Chapter Nineteen

Miranda

I’D IMAGINED SO MANY TIMES in the last week what it would feel like to finally lie down in my bed, to feel the safety of the walls that my dad’s house provided, but even under a familiar comforter, my head resting on a pillow I’d picked out myself, I didn’t feel at home. I felt sick, displaced, and afraid.

Bryce was lying behind me, his body outlining mine. My body was nearly in a ball, but Bryce made sure to surround me with his warmth and love, as if it would keep reality away.

“I can’t remember the last thing I said to him, but I don’t think it was anything nice,” I whispered.

“He was excited that you were coming. If you weren’t nice to him, he obviously didn’t notice.”

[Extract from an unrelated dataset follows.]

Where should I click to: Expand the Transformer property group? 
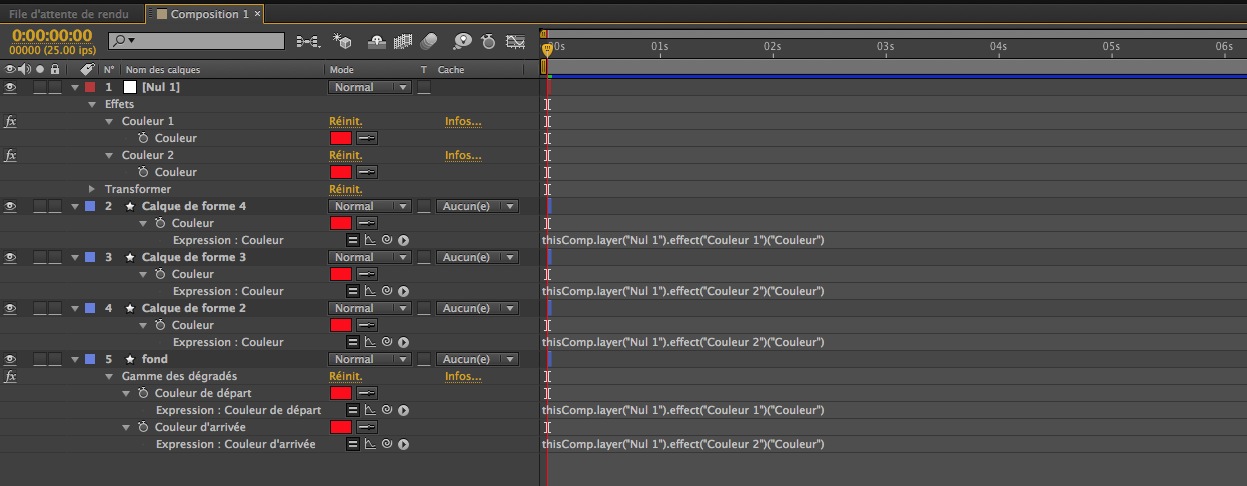(x=93, y=189)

“I wanted to hug him.” I sniffed, turning my head so the sleeve of my zipup hoodie could catch more tears. “Getting here and being safe meant him being here to protect us. I don’t know where my mom is, and my dad is dead. Leah’s dead. I have no one.”

Bryce propped his head up with his hand. “You have Ashley, and you have me.”

Those words should have offered more comfort than they did. I lay there until the rain began to patter on the roof and Bryce’s breathing turned deep, and rhythmic. The lightning cast quick flashes and shadows on the wall, including my own as I quietly snuck to the door and into the living room.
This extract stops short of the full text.